> _What is asked_: Convert the lines between the one containing "Image resolution: width=1280" and the one containing "(1038, 219)", inclusive, into a numbered list, omitting any blank lines.

Start Data in this exercise

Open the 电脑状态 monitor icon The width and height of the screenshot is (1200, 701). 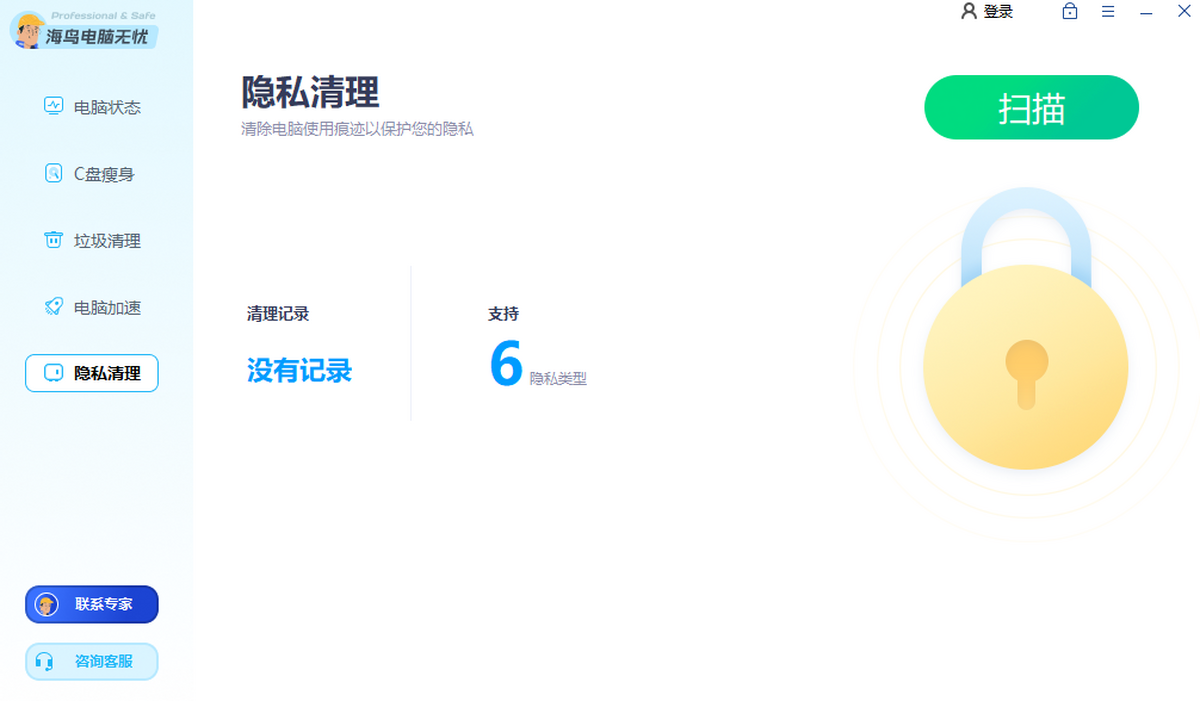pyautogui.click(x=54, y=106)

End Data in this exercise
Start Data in this exercise

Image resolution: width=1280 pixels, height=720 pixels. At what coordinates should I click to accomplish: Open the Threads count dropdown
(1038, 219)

End Data in this exercise
Start Data in this exercise

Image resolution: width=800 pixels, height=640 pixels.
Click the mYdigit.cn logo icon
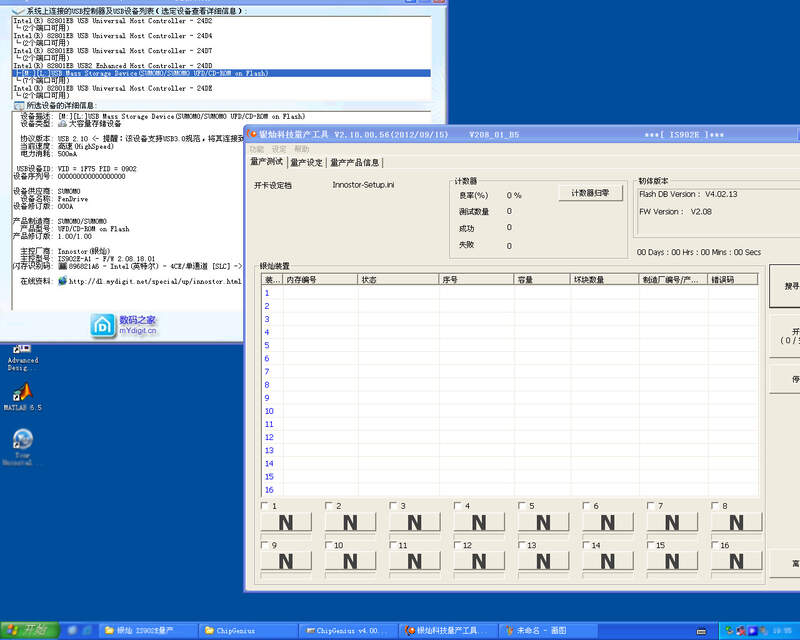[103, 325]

End Data in this exercise

> _Task solution_:
1. Image resolution: width=1280 pixels, height=720 pixels. At what coordinates should I click to accomplish: Open the Threads count dropdown
2. (1038, 219)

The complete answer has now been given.